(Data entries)

>>>>>

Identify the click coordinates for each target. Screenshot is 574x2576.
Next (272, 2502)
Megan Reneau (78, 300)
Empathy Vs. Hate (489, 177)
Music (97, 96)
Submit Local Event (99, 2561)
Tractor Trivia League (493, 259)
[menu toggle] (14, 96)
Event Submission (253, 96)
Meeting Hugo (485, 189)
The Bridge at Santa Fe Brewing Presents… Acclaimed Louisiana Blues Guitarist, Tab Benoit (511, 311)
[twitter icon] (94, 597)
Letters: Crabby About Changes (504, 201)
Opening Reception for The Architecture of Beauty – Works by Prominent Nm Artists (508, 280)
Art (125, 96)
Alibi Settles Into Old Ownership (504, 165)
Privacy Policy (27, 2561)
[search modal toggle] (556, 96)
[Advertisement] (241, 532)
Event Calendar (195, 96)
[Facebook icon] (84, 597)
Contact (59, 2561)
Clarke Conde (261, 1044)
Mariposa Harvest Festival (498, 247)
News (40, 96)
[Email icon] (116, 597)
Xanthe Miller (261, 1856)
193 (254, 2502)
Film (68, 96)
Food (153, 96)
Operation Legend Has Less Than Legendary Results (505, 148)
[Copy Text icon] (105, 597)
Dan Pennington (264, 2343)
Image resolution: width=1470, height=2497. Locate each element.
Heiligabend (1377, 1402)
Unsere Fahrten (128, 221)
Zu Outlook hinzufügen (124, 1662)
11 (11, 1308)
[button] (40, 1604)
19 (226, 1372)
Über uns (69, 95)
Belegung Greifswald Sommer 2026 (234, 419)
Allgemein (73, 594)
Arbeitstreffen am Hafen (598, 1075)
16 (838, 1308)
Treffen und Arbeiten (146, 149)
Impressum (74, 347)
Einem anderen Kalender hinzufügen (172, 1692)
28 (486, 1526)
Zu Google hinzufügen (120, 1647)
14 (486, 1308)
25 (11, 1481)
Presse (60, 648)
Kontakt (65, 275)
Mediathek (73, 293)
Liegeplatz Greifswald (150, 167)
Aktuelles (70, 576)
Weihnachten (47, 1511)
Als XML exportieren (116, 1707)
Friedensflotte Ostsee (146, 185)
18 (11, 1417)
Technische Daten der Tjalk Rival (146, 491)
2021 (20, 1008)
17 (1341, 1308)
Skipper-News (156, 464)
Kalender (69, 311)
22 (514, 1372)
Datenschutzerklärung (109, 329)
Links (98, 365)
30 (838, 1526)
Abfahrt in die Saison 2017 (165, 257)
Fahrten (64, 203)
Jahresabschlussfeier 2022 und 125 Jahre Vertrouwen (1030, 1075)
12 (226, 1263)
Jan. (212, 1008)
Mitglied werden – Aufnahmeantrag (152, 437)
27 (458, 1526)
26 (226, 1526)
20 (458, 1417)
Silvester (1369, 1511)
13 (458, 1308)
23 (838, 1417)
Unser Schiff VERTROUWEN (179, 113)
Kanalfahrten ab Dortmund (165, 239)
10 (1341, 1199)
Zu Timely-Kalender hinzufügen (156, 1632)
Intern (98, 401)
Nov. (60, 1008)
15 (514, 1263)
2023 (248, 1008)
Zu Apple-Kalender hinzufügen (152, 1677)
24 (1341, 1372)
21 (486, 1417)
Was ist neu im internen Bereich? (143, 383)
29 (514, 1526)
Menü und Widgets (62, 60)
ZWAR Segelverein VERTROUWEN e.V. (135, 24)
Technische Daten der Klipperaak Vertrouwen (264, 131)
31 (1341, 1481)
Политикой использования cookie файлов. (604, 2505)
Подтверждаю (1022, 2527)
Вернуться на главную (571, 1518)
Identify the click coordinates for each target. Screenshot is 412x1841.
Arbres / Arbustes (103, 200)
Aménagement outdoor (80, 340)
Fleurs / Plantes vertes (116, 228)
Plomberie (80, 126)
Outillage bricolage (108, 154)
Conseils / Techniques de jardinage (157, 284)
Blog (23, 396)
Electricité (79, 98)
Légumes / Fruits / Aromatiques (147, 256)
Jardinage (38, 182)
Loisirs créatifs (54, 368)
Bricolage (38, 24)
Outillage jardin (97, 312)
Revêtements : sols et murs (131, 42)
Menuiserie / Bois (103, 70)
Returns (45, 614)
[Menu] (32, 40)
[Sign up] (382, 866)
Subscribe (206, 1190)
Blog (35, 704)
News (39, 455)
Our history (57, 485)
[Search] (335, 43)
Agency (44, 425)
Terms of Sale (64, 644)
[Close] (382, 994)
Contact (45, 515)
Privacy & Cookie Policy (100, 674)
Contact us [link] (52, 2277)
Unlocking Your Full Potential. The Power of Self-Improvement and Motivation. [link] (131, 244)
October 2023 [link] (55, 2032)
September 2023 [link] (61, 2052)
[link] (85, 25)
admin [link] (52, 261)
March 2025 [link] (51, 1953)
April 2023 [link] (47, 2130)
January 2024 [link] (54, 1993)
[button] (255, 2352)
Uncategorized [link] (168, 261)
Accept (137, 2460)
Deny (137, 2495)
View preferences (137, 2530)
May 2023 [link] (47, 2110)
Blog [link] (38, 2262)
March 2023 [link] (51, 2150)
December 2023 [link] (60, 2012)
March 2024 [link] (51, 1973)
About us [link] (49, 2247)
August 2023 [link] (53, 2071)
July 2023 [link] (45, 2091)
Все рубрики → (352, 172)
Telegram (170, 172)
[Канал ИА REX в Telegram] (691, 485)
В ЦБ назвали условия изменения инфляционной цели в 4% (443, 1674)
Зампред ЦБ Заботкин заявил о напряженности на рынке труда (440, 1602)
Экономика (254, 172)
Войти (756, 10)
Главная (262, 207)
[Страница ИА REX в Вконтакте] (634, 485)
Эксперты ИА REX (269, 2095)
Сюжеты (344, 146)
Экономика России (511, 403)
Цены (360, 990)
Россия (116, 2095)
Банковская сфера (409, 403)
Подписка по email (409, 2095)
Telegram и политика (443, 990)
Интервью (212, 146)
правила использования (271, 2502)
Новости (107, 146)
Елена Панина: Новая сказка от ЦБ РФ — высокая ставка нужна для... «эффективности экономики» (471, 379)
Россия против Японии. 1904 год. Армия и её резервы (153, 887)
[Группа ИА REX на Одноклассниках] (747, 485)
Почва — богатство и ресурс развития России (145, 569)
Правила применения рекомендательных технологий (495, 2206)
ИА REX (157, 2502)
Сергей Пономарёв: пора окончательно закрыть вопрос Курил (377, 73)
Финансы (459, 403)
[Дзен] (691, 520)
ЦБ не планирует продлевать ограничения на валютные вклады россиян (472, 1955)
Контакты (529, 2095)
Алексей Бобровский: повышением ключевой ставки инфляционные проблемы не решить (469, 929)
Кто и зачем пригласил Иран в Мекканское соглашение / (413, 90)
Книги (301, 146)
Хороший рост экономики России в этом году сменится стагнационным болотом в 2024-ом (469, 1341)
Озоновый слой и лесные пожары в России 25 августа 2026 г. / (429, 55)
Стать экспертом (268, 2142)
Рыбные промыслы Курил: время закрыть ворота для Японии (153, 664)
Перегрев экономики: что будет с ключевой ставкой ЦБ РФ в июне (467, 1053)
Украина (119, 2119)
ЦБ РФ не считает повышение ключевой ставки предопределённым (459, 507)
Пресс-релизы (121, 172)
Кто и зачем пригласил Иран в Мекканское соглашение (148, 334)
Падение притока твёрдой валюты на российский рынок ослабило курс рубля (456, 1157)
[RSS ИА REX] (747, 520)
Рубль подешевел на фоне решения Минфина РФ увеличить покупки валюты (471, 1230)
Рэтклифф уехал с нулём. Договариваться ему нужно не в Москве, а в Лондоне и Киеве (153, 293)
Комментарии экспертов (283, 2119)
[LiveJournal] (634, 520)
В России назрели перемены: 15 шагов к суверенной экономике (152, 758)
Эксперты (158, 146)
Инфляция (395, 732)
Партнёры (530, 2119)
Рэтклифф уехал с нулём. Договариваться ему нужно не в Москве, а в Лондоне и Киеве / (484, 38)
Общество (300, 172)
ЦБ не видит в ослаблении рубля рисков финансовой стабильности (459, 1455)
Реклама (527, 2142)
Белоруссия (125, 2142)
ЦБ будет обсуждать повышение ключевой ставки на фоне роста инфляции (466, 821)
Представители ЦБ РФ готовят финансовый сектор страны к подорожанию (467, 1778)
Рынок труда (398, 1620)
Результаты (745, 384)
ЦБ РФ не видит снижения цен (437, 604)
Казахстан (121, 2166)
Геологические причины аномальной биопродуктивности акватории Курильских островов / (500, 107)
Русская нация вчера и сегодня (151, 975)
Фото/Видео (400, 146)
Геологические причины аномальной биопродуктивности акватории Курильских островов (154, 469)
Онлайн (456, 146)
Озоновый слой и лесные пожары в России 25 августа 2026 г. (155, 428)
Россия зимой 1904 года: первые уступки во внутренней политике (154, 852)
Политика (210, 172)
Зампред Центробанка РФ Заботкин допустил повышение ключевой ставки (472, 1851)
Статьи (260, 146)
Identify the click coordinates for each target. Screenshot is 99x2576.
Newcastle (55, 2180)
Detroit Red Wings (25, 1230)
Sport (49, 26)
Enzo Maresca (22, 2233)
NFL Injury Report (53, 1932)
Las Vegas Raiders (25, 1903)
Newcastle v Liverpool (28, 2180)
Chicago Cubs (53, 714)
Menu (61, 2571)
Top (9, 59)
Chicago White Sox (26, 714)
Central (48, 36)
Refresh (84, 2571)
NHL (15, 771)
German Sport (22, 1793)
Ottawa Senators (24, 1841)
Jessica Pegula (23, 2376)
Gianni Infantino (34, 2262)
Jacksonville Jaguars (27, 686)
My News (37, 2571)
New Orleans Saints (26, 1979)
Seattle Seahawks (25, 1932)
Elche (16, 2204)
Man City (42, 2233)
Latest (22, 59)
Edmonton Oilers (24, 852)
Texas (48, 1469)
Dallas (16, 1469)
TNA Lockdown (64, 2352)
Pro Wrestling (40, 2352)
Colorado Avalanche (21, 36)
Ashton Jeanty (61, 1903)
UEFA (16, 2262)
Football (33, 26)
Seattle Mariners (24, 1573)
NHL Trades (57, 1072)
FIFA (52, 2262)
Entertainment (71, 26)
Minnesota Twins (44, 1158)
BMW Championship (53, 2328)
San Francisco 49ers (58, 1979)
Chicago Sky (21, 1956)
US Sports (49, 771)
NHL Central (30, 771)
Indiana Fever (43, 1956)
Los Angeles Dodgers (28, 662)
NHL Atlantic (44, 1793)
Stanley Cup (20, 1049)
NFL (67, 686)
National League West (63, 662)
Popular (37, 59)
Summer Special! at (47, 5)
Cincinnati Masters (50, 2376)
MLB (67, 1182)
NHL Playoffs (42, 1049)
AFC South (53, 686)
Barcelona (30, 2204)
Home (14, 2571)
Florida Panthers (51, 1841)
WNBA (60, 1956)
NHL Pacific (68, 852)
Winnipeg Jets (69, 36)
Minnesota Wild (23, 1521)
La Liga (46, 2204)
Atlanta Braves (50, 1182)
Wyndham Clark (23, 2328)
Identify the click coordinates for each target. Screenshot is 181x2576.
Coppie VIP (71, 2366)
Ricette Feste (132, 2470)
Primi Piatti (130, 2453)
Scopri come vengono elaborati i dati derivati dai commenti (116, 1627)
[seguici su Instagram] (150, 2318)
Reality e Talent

<<<<<

When a line of the records includes "Greifswald", that line belongs in the answer.

Belegung Greifswald Sommer 2026 (234, 419)
Liegeplatz Greifswald (150, 167)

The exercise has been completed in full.